- _Problem details_
Please find each line in the data below that contains the word "screenshot" and copy those lines out in full.

- _Supplied data_
-- -- --

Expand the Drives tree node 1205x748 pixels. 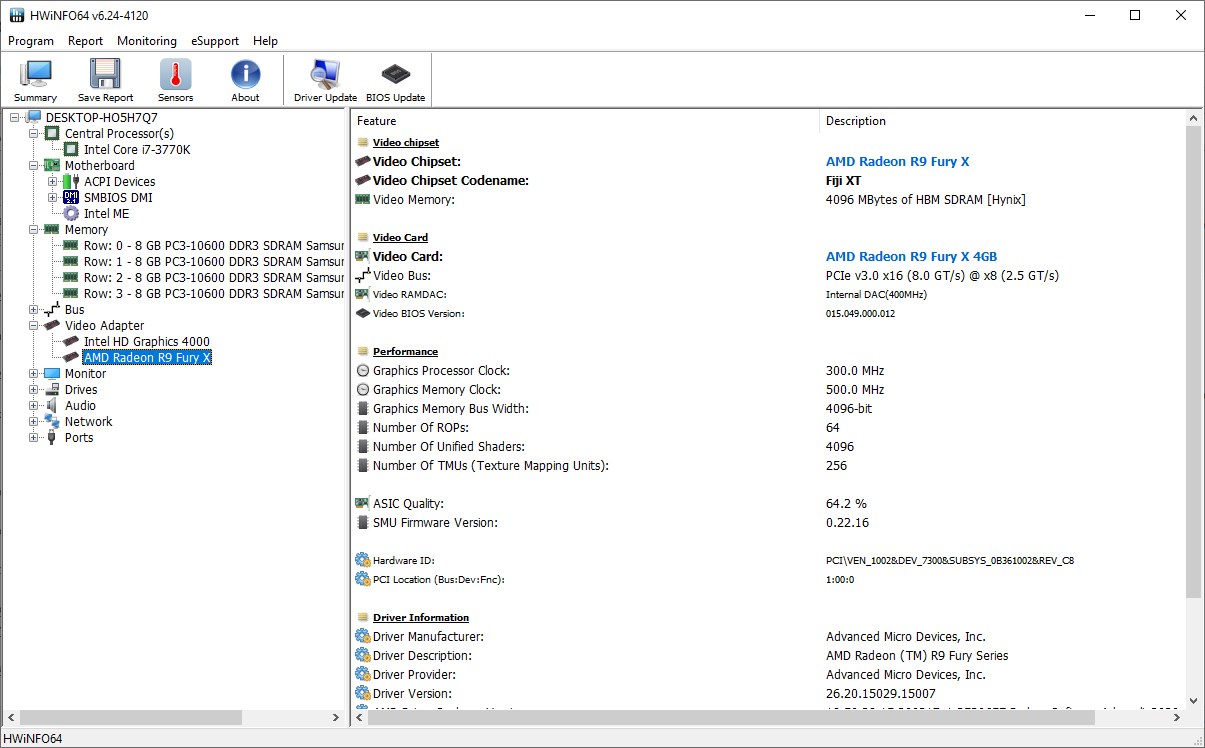tap(34, 390)
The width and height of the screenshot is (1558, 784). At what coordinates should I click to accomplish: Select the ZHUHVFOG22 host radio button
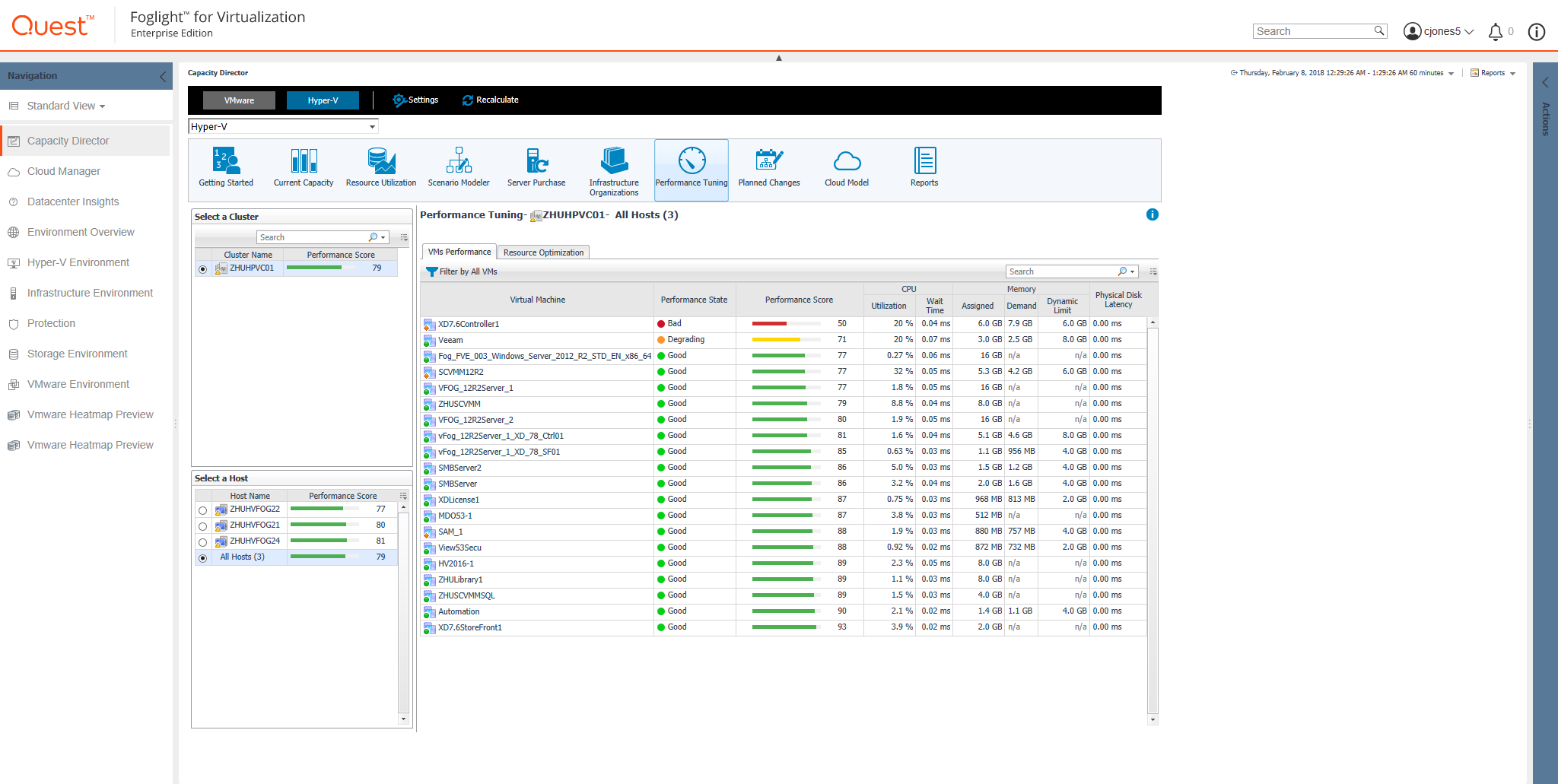[202, 510]
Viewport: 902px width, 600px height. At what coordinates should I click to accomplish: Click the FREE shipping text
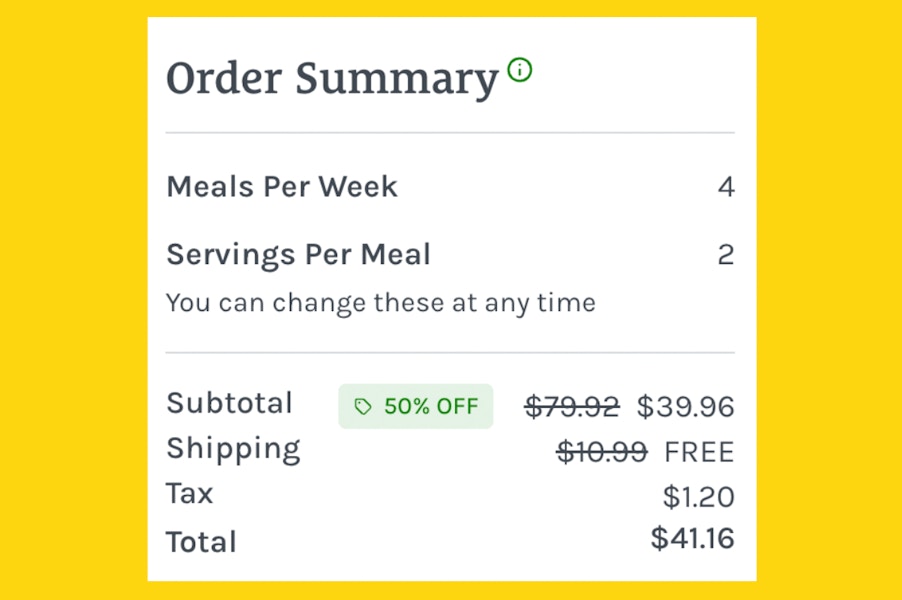pos(699,452)
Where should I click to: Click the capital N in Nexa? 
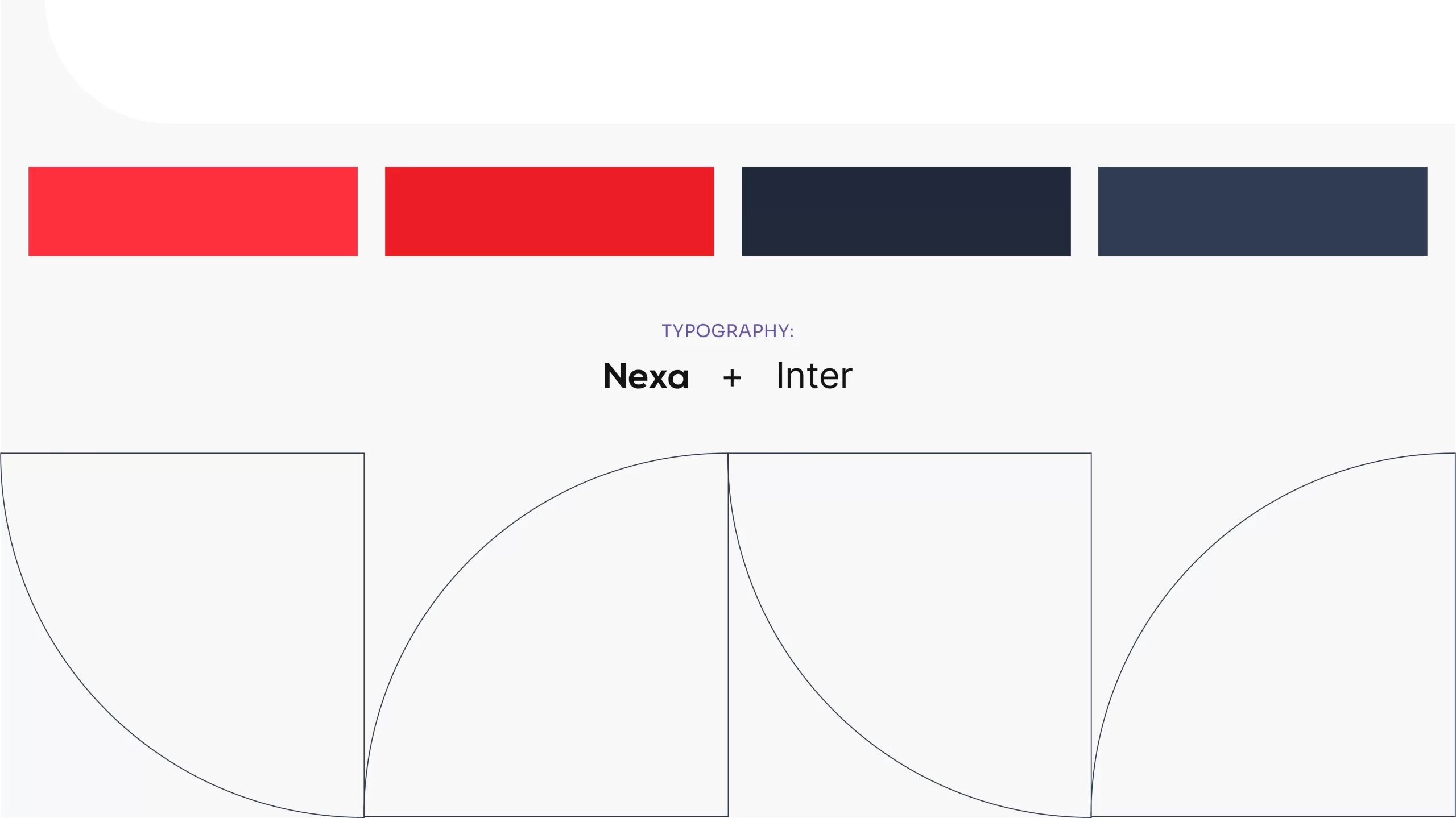616,376
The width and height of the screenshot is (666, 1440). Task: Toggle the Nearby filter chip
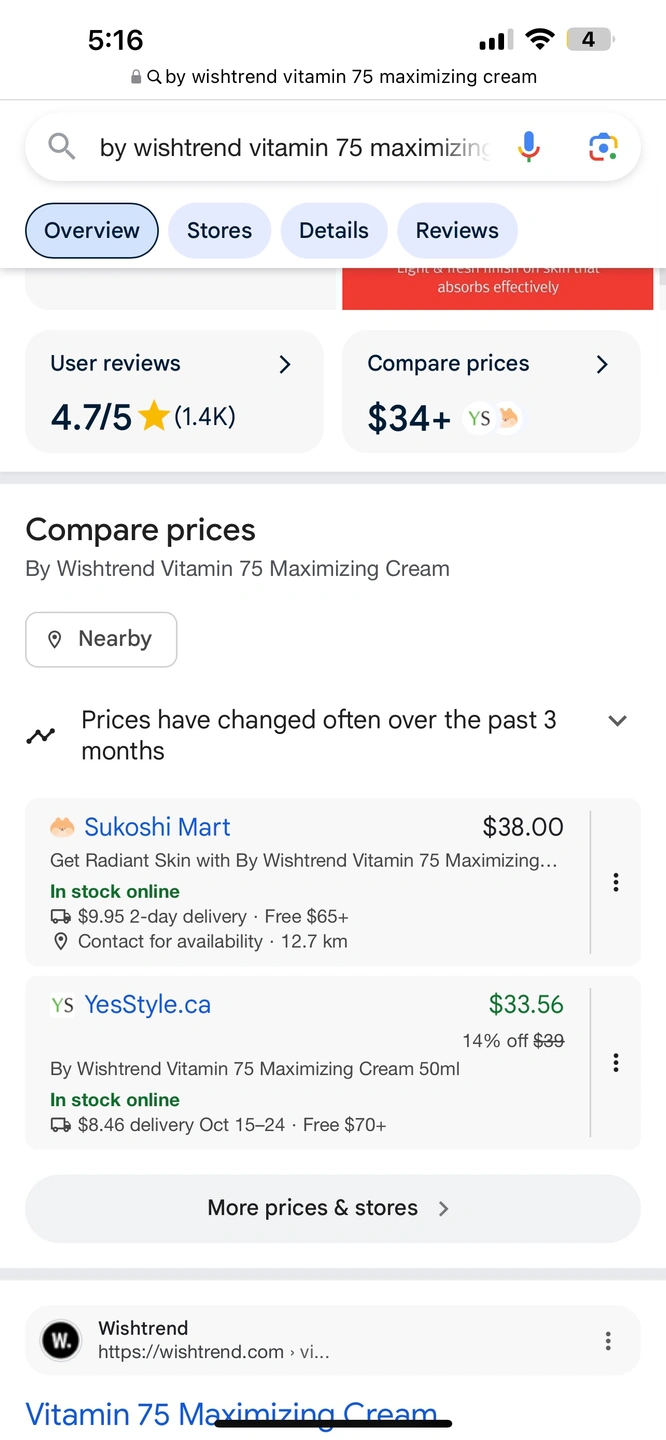(x=101, y=639)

-- -- --

- _Result below_
The width and height of the screenshot is (1558, 784). At what coordinates should I click to accomplish: Select the ZHUHVFOG22 host radio button
The width and height of the screenshot is (666, 1440). Task: Toggle the Nearby filter chip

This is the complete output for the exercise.